A memcg may livelock when oom if the process that grabs the hierarchy's
oom lock is never the first process with PF_EXITING set in the memcg's
task iteration.

The oom killer, both global and memcg, will defer if it finds an
eligible process that is in the process of exiting and it is not being
ptraced.  The idea is to allow it to exit without using memory reserves
before needlessly killing another process.

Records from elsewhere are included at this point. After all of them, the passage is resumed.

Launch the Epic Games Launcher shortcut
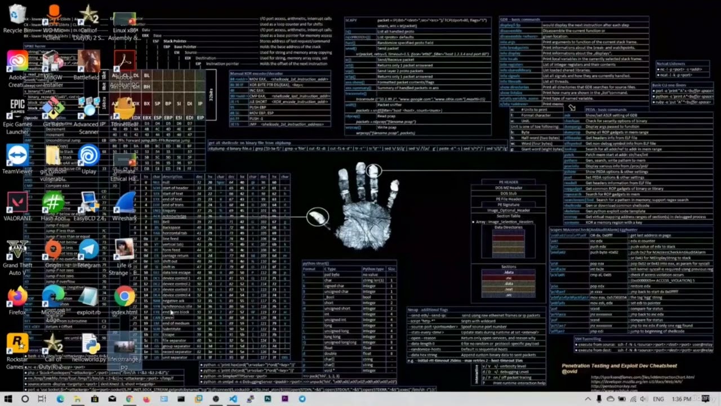 pos(17,108)
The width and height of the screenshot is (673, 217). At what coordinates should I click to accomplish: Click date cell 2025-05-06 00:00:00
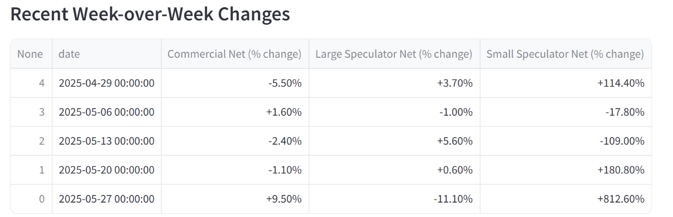click(x=107, y=112)
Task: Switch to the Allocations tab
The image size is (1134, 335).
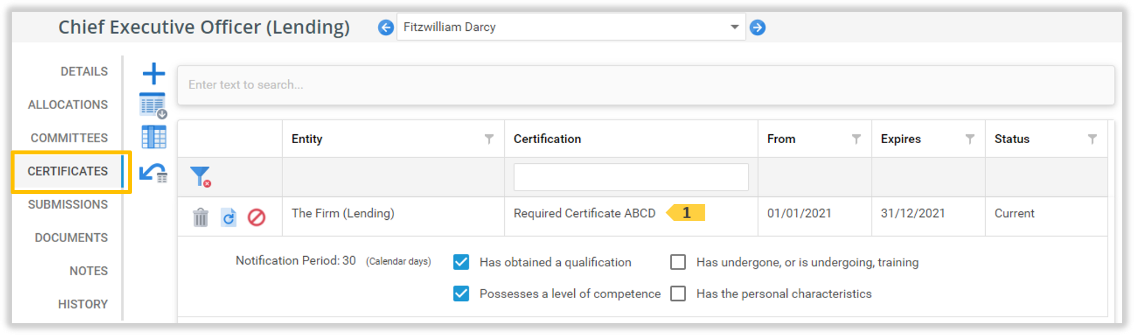Action: 68,105
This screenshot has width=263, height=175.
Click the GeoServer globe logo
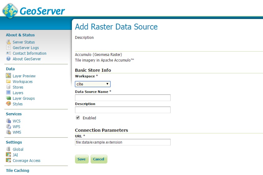click(x=10, y=11)
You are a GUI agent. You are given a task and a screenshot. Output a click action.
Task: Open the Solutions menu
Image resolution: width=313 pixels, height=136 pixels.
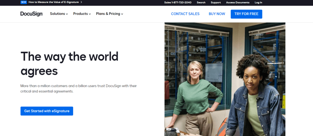pyautogui.click(x=57, y=14)
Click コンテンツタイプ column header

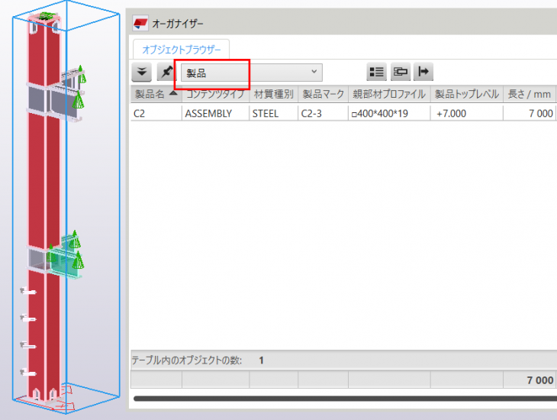(215, 94)
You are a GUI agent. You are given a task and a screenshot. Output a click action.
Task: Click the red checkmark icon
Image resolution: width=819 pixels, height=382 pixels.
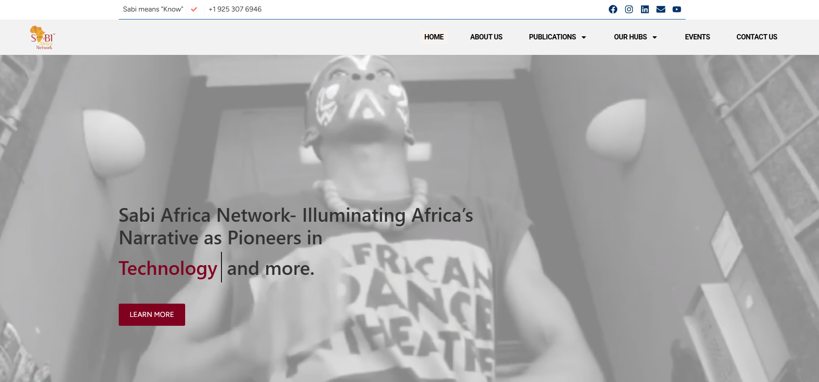click(194, 9)
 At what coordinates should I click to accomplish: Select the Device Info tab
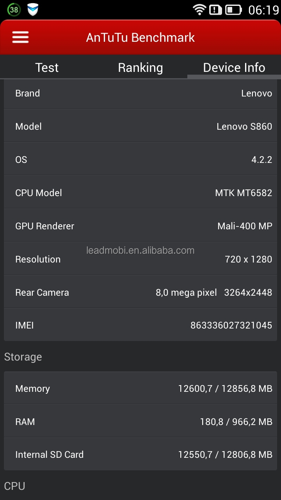coord(234,67)
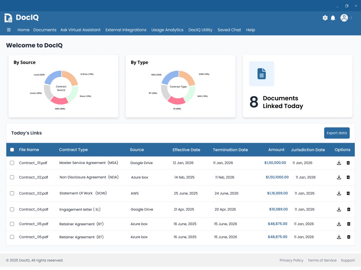The width and height of the screenshot is (361, 270).
Task: Open the Ask Virtual Assistant menu
Action: [80, 30]
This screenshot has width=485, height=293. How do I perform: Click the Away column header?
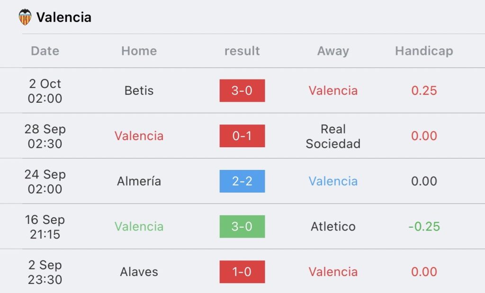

This normally works fine except in the memcg case with a large number of
threads attached to the oom memcg.  In this case, the memcg oom killer
only gets called for the process that grabs the hierarchy's oom lock;
all others end up blocked on the memcg's oom waitqueue.  Thus, if the
process that grabs the hierarchy's oom lock is never the first
PF_EXITING process in the memcg's task iteration, the oom killer is
constantly deferred without anything making progress.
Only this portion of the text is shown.